**The problem**
Can you give the lines below as a JSON list of strings, one string per line, leaving out any blank lines?

* begin Entries provided *

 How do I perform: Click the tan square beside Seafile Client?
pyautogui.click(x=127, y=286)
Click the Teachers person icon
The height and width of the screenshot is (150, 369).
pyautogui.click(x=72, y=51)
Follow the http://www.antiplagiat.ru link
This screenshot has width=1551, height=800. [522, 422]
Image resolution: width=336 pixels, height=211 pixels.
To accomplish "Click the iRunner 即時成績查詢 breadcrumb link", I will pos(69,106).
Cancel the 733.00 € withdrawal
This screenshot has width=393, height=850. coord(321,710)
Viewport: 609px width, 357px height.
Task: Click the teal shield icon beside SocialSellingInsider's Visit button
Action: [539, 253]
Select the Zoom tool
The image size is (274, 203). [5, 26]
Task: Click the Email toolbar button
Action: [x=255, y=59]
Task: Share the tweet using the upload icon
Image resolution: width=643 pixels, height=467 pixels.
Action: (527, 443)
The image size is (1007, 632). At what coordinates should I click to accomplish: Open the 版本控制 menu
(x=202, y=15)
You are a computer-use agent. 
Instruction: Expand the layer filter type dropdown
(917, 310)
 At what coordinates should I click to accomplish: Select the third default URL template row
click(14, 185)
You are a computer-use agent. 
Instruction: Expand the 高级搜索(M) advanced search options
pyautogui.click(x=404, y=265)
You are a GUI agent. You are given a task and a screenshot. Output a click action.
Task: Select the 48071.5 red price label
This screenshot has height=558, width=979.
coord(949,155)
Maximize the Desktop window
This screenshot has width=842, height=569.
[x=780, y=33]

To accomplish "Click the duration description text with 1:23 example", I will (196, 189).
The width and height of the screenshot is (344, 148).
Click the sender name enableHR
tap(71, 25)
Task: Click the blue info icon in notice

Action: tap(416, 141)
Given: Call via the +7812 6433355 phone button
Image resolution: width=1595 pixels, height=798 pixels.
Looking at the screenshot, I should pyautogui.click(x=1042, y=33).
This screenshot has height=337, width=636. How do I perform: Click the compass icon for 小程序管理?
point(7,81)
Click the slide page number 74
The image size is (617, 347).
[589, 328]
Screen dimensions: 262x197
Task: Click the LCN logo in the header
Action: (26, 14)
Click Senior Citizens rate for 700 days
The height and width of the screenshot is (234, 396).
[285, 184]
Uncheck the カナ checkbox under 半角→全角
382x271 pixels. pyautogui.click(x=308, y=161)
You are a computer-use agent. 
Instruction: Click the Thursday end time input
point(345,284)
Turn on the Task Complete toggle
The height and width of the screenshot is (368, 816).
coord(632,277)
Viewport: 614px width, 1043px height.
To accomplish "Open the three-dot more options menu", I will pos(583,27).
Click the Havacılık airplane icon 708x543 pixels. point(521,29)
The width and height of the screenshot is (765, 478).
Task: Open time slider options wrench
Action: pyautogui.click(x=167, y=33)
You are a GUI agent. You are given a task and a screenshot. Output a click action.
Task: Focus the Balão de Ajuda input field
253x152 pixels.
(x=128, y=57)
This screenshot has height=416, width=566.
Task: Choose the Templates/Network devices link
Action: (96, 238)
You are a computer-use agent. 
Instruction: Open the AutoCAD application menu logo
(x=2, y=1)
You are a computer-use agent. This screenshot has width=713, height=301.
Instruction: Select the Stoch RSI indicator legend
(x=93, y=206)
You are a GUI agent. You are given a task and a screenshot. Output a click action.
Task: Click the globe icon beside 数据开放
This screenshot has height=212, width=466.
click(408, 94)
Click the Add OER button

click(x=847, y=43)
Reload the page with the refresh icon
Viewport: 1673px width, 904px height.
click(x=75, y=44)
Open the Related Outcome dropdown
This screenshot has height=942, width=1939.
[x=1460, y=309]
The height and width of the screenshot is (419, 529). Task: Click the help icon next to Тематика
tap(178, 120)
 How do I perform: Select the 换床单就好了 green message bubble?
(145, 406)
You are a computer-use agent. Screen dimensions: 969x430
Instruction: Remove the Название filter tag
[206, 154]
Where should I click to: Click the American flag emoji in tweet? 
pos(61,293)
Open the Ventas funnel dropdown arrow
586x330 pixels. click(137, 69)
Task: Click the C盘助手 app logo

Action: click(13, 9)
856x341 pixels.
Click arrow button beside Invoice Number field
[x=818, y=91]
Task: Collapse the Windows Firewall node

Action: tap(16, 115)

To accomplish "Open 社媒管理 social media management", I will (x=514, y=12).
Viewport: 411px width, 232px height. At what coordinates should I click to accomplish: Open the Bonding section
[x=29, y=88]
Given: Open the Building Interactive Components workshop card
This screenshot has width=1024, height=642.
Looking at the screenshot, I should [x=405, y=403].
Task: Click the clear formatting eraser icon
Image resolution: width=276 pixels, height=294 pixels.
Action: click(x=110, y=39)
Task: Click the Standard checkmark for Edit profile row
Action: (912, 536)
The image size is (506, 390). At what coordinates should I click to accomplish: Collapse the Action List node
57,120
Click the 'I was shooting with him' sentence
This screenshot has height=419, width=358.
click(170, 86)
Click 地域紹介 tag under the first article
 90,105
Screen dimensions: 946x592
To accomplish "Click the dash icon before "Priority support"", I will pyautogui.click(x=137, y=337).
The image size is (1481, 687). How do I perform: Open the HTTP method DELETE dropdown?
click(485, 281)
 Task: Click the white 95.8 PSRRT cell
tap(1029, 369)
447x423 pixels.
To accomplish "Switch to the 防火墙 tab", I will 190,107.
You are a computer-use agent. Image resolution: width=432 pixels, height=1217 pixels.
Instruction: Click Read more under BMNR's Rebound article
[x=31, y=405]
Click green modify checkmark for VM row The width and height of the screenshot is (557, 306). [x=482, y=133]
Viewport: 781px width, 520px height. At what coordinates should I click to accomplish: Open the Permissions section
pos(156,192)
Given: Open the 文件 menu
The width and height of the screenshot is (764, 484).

* end Entries provided *

**Exercise output**
[
  " How do I perform: Click the tan square beside Seafile Client?",
  "pyautogui.click(x=127, y=286)",
  "Click the Teachers person icon",
  "The height and width of the screenshot is (150, 369).",
  "pyautogui.click(x=72, y=51)",
  "Follow the http://www.antiplagiat.ru link",
  "This screenshot has width=1551, height=800. [522, 422]",
  "Image resolution: width=336 pixels, height=211 pixels.",
  "To accomplish \"Click the iRunner 即時成績查詢 breadcrumb link\", I will pos(69,106).",
  "Cancel the 733.00 € withdrawal",
  "This screenshot has width=393, height=850. coord(321,710)",
  "Viewport: 609px width, 357px height.",
  "Task: Click the teal shield icon beside SocialSellingInsider's Visit button",
  "Action: [539, 253]",
  "Select the Zoom tool",
  "The image size is (274, 203). [5, 26]",
  "Task: Click the Email toolbar button",
  "Action: [x=255, y=59]",
  "Task: Share the tweet using the upload icon",
  "Image resolution: width=643 pixels, height=467 pixels.",
  "Action: (527, 443)",
  "The image size is (1007, 632). At what coordinates should I click to accomplish: Open the 版本控制 menu",
  "(x=202, y=15)",
  "You are a computer-use agent. ",
  "Instruction: Expand the layer filter type dropdown",
  "(917, 310)",
  " At what coordinates should I click to accomplish: Select the third default URL template row",
  "click(14, 185)",
  "You are a computer-use agent. ",
  "Instruction: Expand the 高级搜索(M) advanced search options",
  "pyautogui.click(x=404, y=265)",
  "You are a GUI agent. You are given a task and a screenshot. Output a click action.",
  "Task: Select the 48071.5 red price label",
  "This screenshot has height=558, width=979.",
  "coord(949,155)",
  "Maximize the Desktop window",
  "This screenshot has width=842, height=569.",
  "[x=780, y=33]",
  "To accomplish \"Click the duration description text with 1:23 example\", I will (196, 189).",
  "The width and height of the screenshot is (344, 148).",
  "Click the sender name enableHR",
  "tap(71, 25)",
  "Task: Click the blue info icon in notice",
  "Action: tap(416, 141)",
  "Given: Call via the +7812 6433355 phone button",
  "Image resolution: width=1595 pixels, height=798 pixels.",
  "Looking at the screenshot, I should pyautogui.click(x=1042, y=33).",
  "This screenshot has height=337, width=636. How do I perform: Click the compass icon for 小程序管理?",
  "point(7,81)",
  "Click the slide page number 74",
  "The image size is (617, 347).",
  "[589, 328]",
  "Screen dimensions: 262x197",
  "Task: Click the LCN logo in the header",
  "Action: (26, 14)",
  "Click Senior Citizens rate for 700 days",
  "The height and width of the screenshot is (234, 396).",
  "[285, 184]",
  "Uncheck the カナ checkbox under 半角→全角",
  "382x271 pixels. pyautogui.click(x=308, y=161)",
  "You are a computer-use agent. ",
  "Instruction: Click the Thursday end time input",
  "point(345,284)",
  "Turn on the Task Complete toggle",
  "The height and width of the screenshot is (368, 816).",
  "coord(632,277)",
  "Viewport: 614px width, 1043px height.",
  "To accomplish \"Open the three-dot more options menu\", I will pos(583,27).",
  "Click the Havacılık airplane icon 708x543 pixels. point(521,29)",
  "The width and height of the screenshot is (765, 478).",
  "Task: Open time slider options wrench",
  "Action: pyautogui.click(x=167, y=33)",
  "You are a GUI agent. You are given a task and a screenshot. Output a click action.",
  "Task: Focus the Balão de Ajuda input field",
  "253x152 pixels.",
  "(x=128, y=57)",
  "This screenshot has height=416, width=566.",
  "Task: Choose the Templates/Network devices link",
  "Action: (96, 238)",
  "You are a computer-use agent. ",
  "Instruction: Open the AutoCAD application menu logo",
  "(x=2, y=1)",
  "You are a computer-use agent. This screenshot has width=713, height=301.",
  "Instruction: Select the Stoch RSI indicator legend",
  "(x=93, y=206)",
  "You are a GUI agent. You are given a task and a screenshot. Output a click action.",
  "Task: Click the globe icon beside 数据开放",
  "This screenshot has height=212, width=466.",
  "click(408, 94)",
  "Click the Add OER button",
  "click(x=847, y=43)",
  "Reload the page with the refresh icon",
  "Viewport: 1673px width, 904px height.",
  "click(x=75, y=44)",
  "Open the Related Outcome dropdown",
  "This screenshot has height=942, width=1939.",
  "[x=1460, y=309]",
  "The height and width of the screenshot is (419, 529). Task: Click the help icon next to Тематика",
  "tap(178, 120)",
  " How do I perform: Select the 换床单就好了 green message bubble?",
  "(145, 406)",
  "You are a computer-use agent. Screen dimensions: 969x430",
  "Instruction: Remove the Название filter tag",
  "[206, 154]",
  "Where should I click to: Click the American flag emoji in tweet? ",
  "pos(61,293)",
  "Open the Ventas funnel dropdown arrow",
  "586x330 pixels. click(137, 69)",
  "Task: Click the C盘助手 app logo",
  "Action: click(13, 9)",
  "856x341 pixels.",
  "Click arrow button beside Invoice Number field",
  "[x=818, y=91]",
  "Task: Collapse the Windows Firewall node",
  "Action: tap(16, 115)",
  "To accomplish \"Open 社媒管理 social media management\", I will (x=514, y=12).",
  "Viewport: 411px width, 232px height. At what coordinates should I click to accomplish: Open the Bonding section",
  "[x=29, y=88]",
  "Given: Open the Building Interactive Components workshop card",
  "This screenshot has width=1024, height=642.",
  "Looking at the screenshot, I should [x=405, y=403].",
  "Task: Click the clear formatting eraser icon",
  "Image resolution: width=276 pixels, height=294 pixels.",
  "Action: click(x=110, y=39)",
  "Task: Click the Standard checkmark for Edit profile row",
  "Action: (912, 536)",
  "The image size is (506, 390). At what coordinates should I click to accomplish: Collapse the Action List node",
  "57,120",
  "Click the 'I was shooting with him' sentence",
  "This screenshot has height=419, width=358.",
  "click(170, 86)",
  "Click 地域紹介 tag under the first article",
  " 90,105",
  "Screen dimensions: 946x592",
  "To accomplish \"Click the dash icon before \"Priority support\"\", I will pyautogui.click(x=137, y=337).",
  "The image size is (1481, 687). How do I perform: Open the HTTP method DELETE dropdown?",
  "click(485, 281)",
  " Task: Click the white 95.8 PSRRT cell",
  "tap(1029, 369)",
  "447x423 pixels.",
  "To accomplish \"Switch to the 防火墙 tab\", I will 190,107.",
  "You are a computer-use agent. Image resolution: width=432 pixels, height=1217 pixels.",
  "Instruction: Click Read more under BMNR's Rebound article",
  "[x=31, y=405]",
  "Click green modify checkmark for VM row The width and height of the screenshot is (557, 306). [x=482, y=133]",
  "Viewport: 781px width, 520px height. At what coordinates should I click to accomplish: Open the Permissions section",
  "pos(156,192)",
  "Given: Open the 文件 menu",
  "The width and height of the screenshot is (764, 484)."
]